Figure 4: a) Dynamic behaviour of the synthetic network on two-colour flow cytometry. A population of E.coli has been monitored under periodic series of doxycycline (in red) and the total fluorescence of YFP (green) and CFP (blue) integrated over the entire colony. b) Single cell trajectories two-colour flow cytometry. Single cells have been monitored under periodic series of doxycycline (in red) and the total fluorescence of YFP (green) and CFP (blue) are registered. The figures (a) and (b) are taken from [1].

To further confirm the biological importance of the queuing analysis approach, the paper also presents a synthetic system to overexpress two different tagged proteins from promoters that are separate and uncorrelated, but both degraded by ClpXP (figure 6).

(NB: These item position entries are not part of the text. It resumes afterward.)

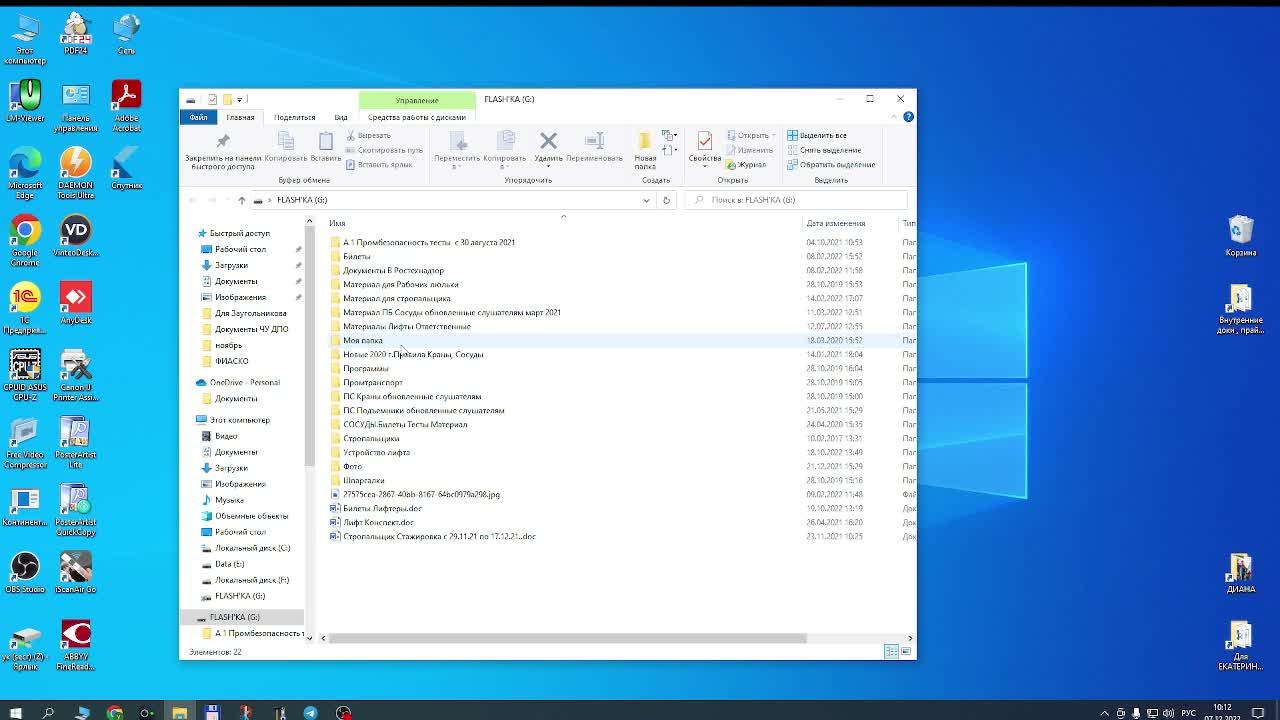Click the Pin to Quick Access pushpin icon
This screenshot has height=720, width=1280.
pos(223,141)
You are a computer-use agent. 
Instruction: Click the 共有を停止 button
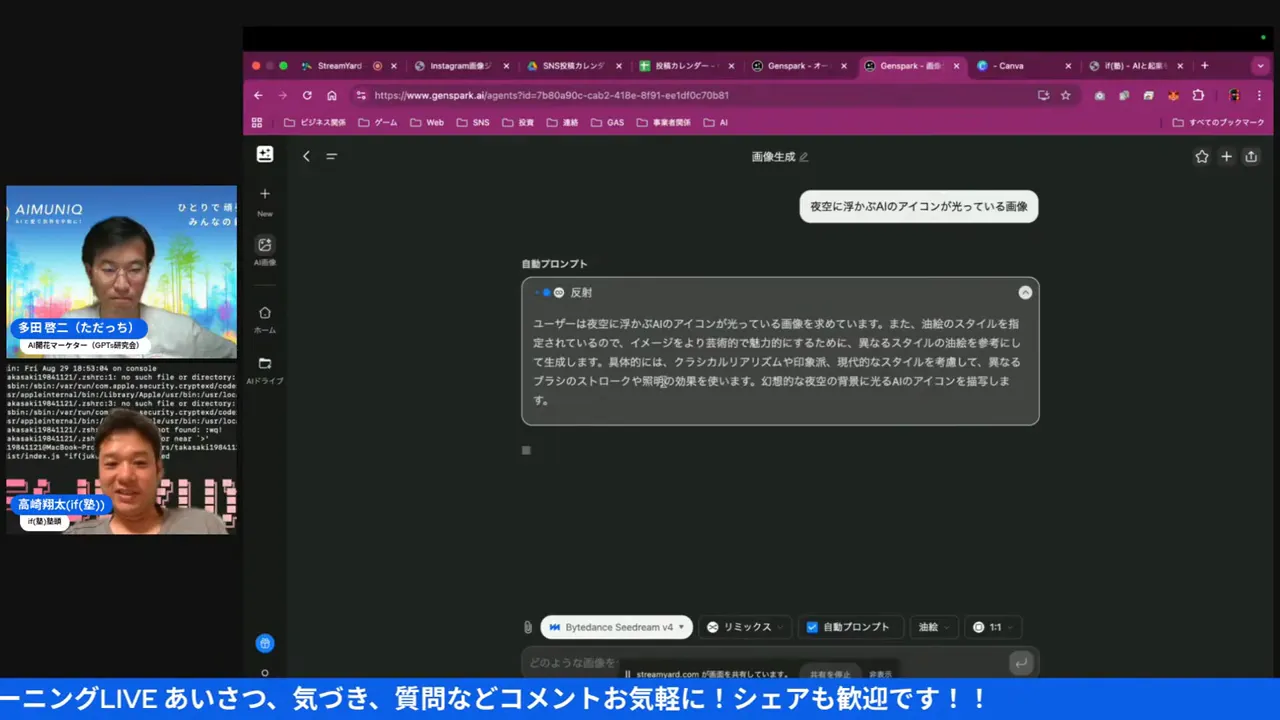(829, 674)
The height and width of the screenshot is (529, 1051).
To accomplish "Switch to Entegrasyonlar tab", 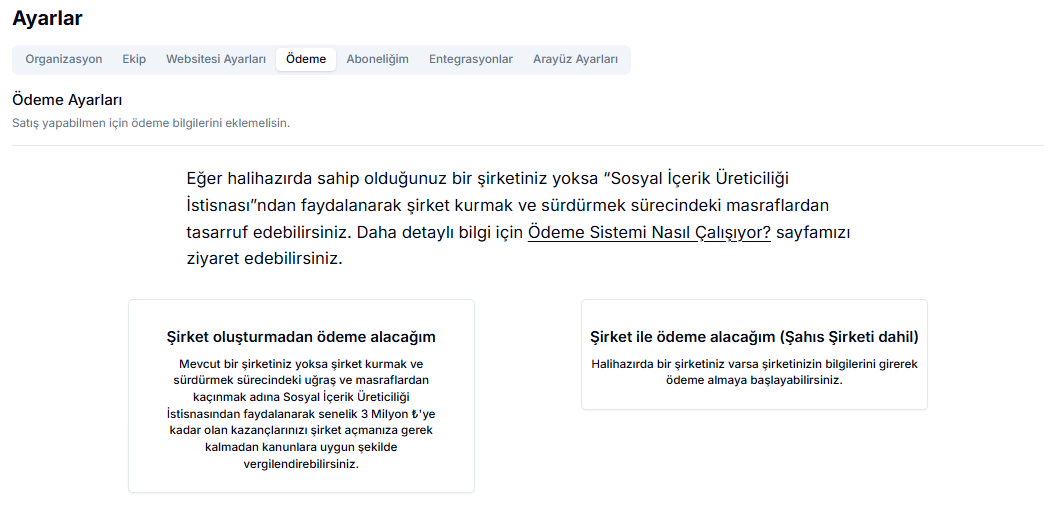I will pyautogui.click(x=471, y=59).
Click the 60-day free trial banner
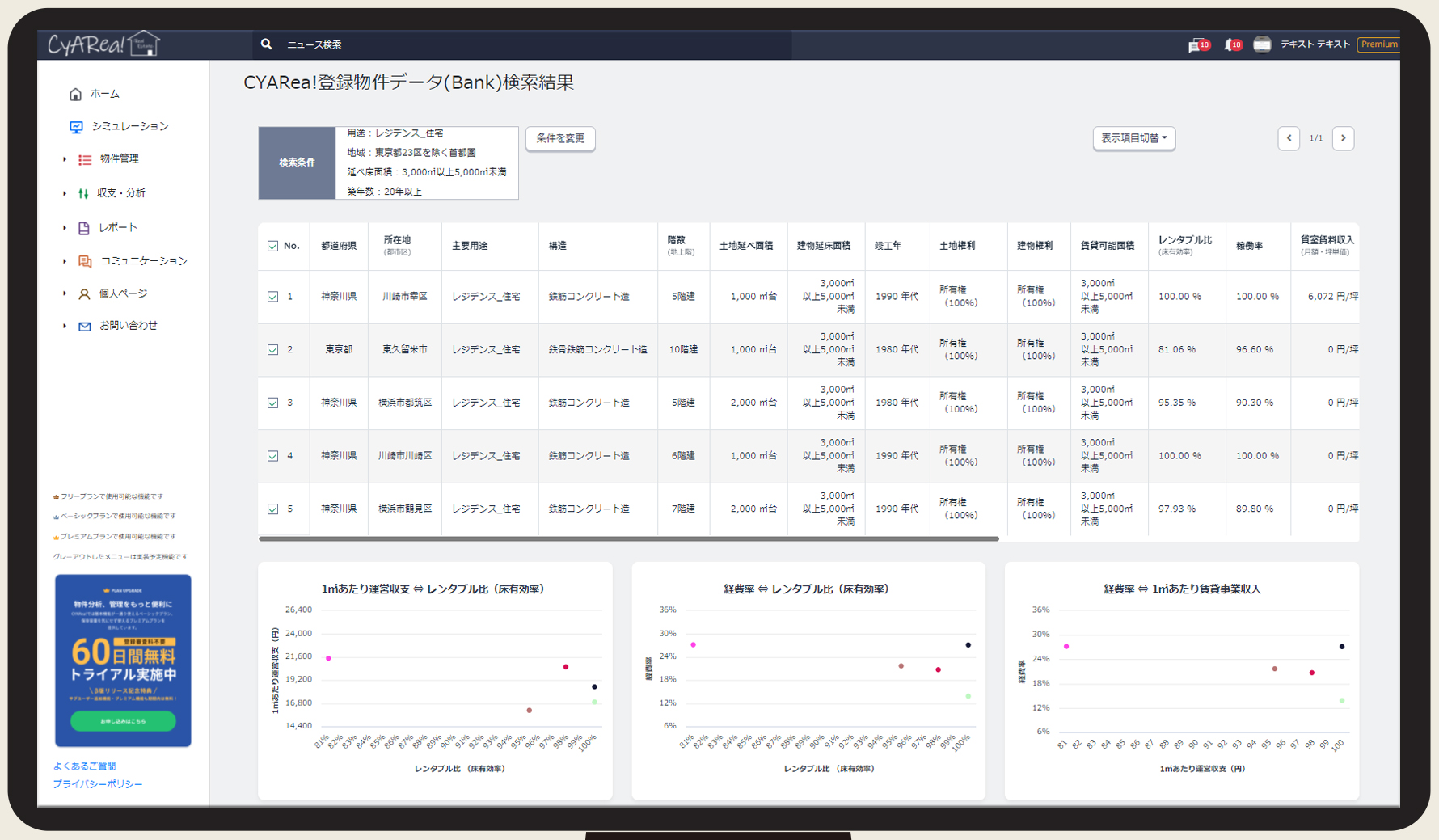1439x840 pixels. 123,660

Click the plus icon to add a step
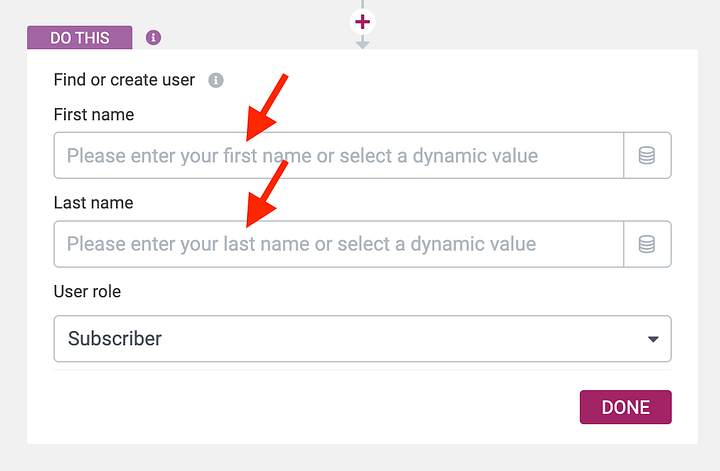[x=363, y=22]
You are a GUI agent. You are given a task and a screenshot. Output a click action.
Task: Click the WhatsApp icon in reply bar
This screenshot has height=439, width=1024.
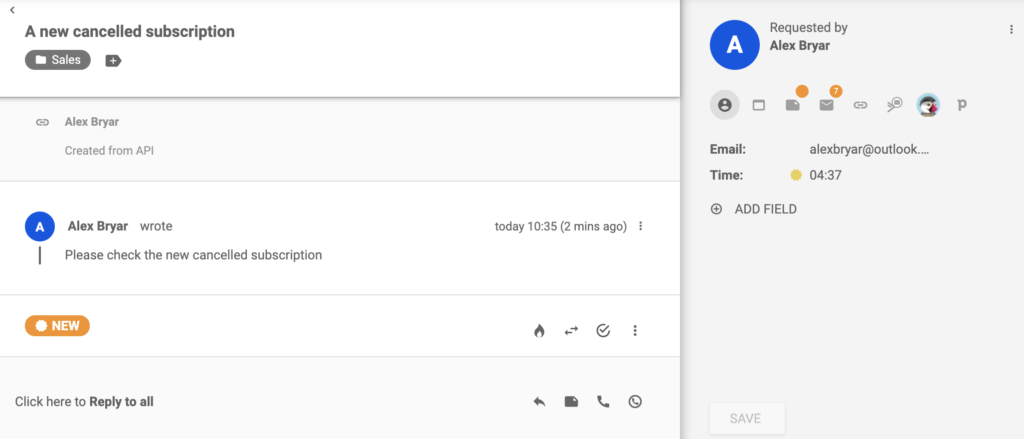click(x=635, y=402)
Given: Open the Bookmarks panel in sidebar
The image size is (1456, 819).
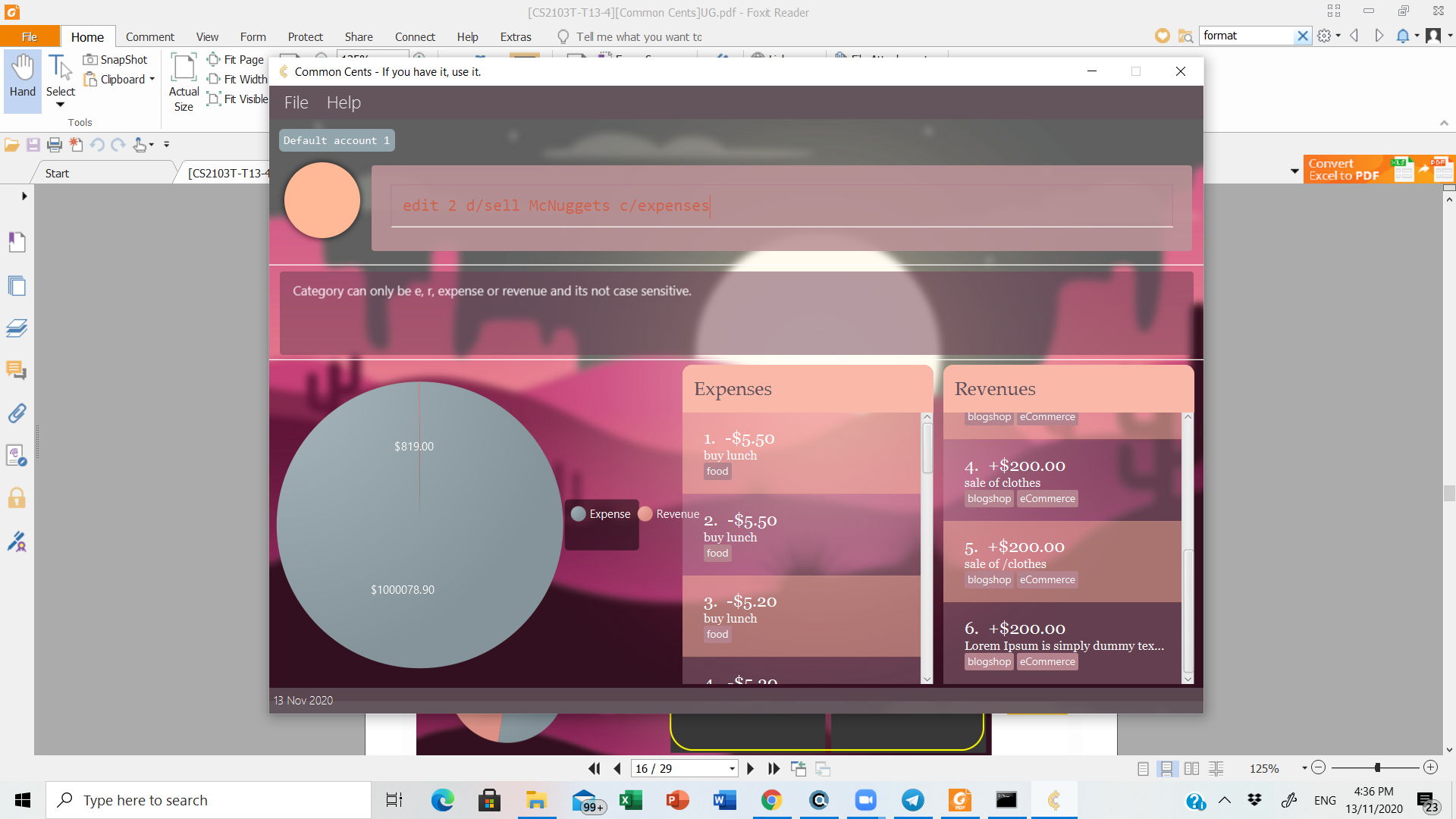Looking at the screenshot, I should point(17,242).
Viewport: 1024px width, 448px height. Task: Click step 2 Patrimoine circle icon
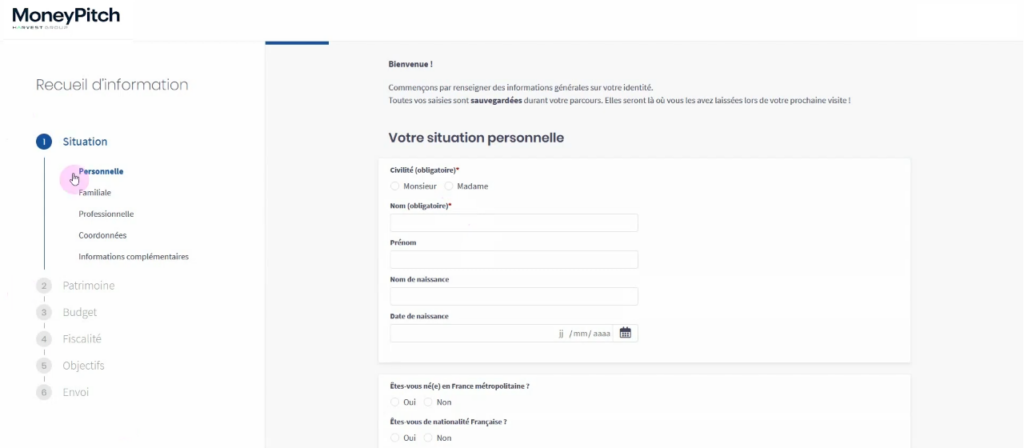pyautogui.click(x=44, y=286)
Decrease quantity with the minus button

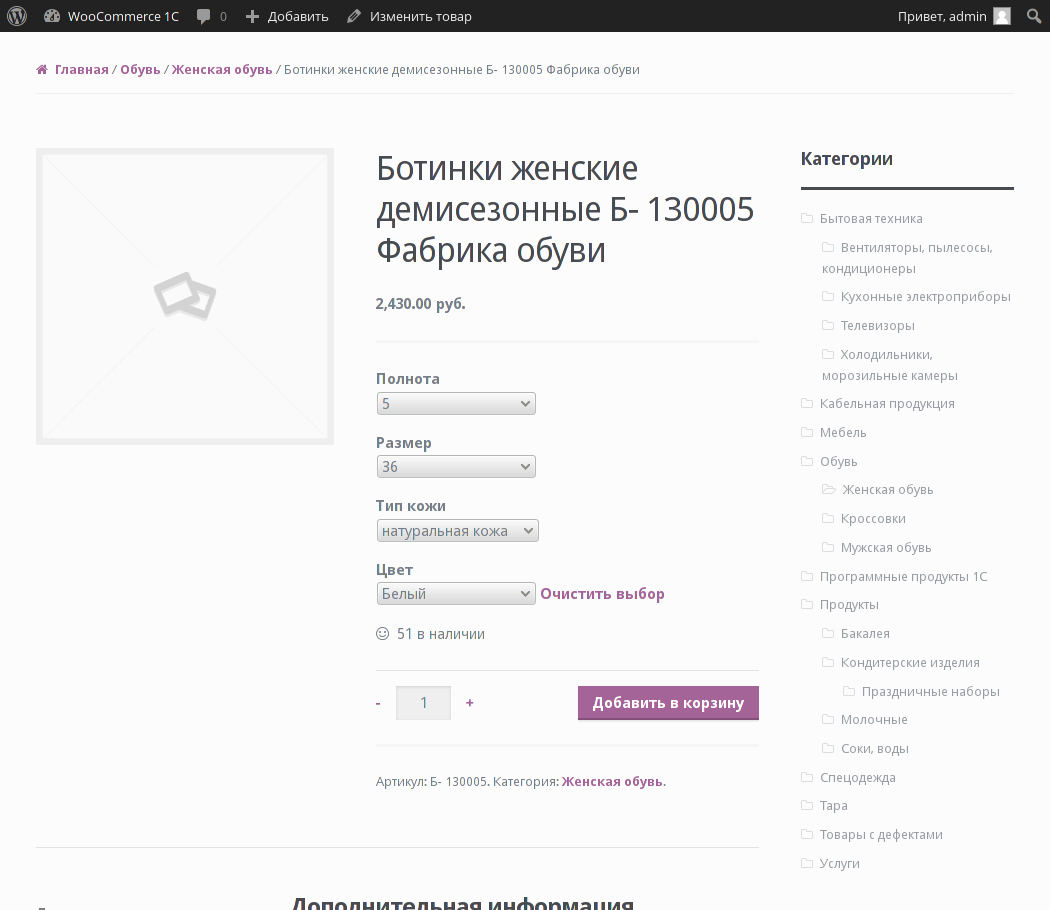[x=378, y=703]
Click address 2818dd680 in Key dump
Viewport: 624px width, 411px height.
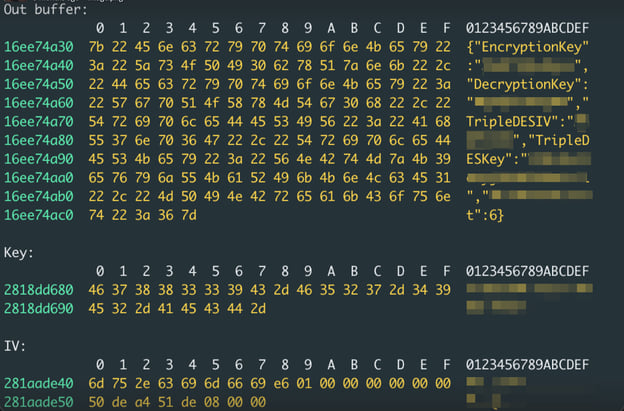point(39,290)
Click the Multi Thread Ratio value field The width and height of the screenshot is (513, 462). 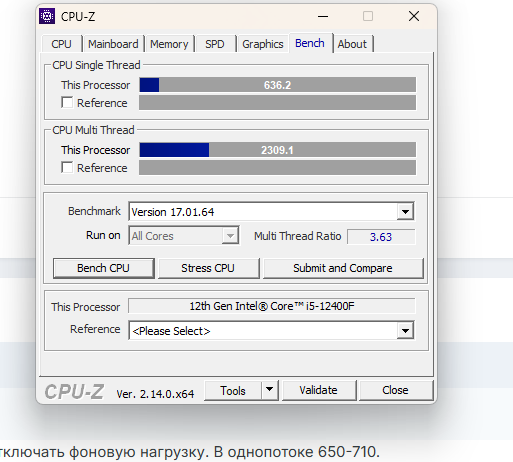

Two-colour flow cytometry was used to monitor the dynamics of the signalling network. A series of doxycycline (Dox) pulses were applied to a large population of E.coli and the total YFP and CFP fluorescence were recorded and integrated over the entire colony. As shown in figure 7, the Dox pulses not only correlate well with YFP (which is expected, because Dox releases the inhibition on its promoter) but also with CFP. A similar trend was reported for single cell trajectories (figure 8).

Based on these results, Cookson et al. (2011) conclude that the use of degradation tags can generate synchronisation among independent circuits in synthetic biology, and specifically enhance desired behaviours.